I like your descriptions, they are concise. That is what Ne does too. Ni is trying to load the bullet back into the gun. Stuff everything in that box. Clean up the mess. Many possibilities simply overwhelm me. Ne is divergent. Ni is convergent.


----------



## Psychopomp (Oct 3, 2012)

These posts by @reckful are a great example, once again, of the difference between Te and Ti cognition. See how he is arrested by the object - unable to turn away from what he sees as plain obvious objective truths. There is an oppressive feeling to it, but also a corrective one.

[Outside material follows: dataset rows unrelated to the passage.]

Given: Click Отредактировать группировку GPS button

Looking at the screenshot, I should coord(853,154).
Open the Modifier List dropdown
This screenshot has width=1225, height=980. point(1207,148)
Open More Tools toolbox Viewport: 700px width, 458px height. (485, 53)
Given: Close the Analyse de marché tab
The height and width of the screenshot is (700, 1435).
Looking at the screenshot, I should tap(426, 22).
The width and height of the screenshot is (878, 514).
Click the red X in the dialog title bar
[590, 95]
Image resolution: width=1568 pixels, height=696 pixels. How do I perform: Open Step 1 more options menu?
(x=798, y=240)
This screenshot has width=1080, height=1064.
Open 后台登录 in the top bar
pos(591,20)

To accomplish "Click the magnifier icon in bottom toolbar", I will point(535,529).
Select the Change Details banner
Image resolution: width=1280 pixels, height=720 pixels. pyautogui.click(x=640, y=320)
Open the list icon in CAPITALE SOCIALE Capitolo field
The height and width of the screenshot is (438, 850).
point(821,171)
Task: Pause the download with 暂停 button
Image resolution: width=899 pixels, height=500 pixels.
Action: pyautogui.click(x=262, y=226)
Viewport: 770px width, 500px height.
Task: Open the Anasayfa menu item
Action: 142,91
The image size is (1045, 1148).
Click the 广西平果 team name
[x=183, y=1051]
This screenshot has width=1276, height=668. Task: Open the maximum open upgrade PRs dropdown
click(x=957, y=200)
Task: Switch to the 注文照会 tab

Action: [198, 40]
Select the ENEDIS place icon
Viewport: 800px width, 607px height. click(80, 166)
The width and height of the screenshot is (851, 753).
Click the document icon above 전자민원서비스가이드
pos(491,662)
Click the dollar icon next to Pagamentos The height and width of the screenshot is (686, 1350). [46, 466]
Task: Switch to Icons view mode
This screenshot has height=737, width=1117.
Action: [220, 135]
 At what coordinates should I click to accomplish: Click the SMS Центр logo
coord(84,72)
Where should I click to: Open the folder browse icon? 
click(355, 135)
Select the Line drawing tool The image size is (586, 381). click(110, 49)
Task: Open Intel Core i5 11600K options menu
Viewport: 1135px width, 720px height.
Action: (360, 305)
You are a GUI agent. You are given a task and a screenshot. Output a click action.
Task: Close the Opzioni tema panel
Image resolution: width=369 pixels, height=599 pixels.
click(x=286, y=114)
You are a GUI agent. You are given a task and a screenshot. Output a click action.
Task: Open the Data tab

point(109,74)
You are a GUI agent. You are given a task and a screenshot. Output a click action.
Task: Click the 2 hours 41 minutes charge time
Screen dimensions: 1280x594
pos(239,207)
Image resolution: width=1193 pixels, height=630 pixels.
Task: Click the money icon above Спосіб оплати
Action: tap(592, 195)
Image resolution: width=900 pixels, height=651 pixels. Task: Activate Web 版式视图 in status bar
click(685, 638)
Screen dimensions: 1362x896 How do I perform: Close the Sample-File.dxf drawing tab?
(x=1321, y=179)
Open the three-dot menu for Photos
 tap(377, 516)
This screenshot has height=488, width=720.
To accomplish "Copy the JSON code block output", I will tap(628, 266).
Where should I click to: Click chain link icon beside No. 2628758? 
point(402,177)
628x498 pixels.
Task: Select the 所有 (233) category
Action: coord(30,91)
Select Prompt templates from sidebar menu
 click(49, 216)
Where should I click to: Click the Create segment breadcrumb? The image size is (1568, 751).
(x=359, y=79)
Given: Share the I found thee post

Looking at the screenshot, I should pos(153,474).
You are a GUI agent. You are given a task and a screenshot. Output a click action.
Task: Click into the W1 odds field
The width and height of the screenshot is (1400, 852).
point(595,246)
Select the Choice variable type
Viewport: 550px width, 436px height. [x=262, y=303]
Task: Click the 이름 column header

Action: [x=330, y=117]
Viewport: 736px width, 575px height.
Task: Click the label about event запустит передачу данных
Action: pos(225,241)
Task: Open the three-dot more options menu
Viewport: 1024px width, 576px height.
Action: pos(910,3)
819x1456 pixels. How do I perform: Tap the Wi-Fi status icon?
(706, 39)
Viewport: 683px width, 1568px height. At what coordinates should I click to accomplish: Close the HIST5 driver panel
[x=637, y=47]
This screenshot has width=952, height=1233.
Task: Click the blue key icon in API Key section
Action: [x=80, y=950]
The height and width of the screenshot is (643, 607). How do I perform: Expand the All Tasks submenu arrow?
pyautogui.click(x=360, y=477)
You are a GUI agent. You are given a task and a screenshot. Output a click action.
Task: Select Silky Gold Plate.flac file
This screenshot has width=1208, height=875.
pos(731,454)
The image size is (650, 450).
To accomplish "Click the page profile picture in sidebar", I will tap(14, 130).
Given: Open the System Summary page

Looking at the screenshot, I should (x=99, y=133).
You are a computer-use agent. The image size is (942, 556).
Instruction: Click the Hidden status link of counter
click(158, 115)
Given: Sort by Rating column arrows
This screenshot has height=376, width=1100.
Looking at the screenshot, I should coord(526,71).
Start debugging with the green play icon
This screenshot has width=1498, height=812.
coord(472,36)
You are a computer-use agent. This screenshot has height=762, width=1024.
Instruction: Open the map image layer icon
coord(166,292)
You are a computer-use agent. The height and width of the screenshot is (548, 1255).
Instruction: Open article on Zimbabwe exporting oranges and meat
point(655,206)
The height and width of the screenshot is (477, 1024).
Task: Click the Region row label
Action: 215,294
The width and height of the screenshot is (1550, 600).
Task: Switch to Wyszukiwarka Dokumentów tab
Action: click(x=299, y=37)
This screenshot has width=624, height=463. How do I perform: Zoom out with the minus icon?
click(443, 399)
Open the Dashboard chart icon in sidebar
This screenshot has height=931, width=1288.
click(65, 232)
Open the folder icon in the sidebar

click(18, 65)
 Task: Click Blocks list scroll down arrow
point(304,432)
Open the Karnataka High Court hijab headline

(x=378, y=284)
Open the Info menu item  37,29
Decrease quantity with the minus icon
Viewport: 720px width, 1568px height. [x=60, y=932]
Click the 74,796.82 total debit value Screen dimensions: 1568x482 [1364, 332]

Count on the Te to dot every i and cross every t and to call you out on every perceived misstep. That is why they make such excellent critics and commentators. It is their role and it is a valuable one. He acted particularly in character in acting uncomfortable and dismissive of my mode of thinking:



> So it's no surprise if arkigos's function descriptions "lose" you, since he's kind of lost in his own little fact-insensitive INTP world.


As I said, Te tends to view Ti as meandering, subjective, and willfully contradictory, in much the same way that Fe tends to view Fi. Te and Fe tend to take more of a policing role, trying to get everyone and everything into sync with the Object, while Ti and Fi by their very natures seek to detach from it and subvert it in an attempt to get to a purer place. Sometimes, that is precisely what is accomplished, while sometimes the only result is meandering Subjectivity. This is far too unreliable and out of line for the Te, and for extreme Te types it can be both baffling and maddening. "He's so far off from the Object that we all can clearly see, why would anyone listen to his ramblings?" Its a fair criticism, though it begs the question: are Ti simply worse thinkers? @reckful implies as much in the above quote... hinting that it is my status as an INTP that causes or at least contributes to my status as a goofy charlatan.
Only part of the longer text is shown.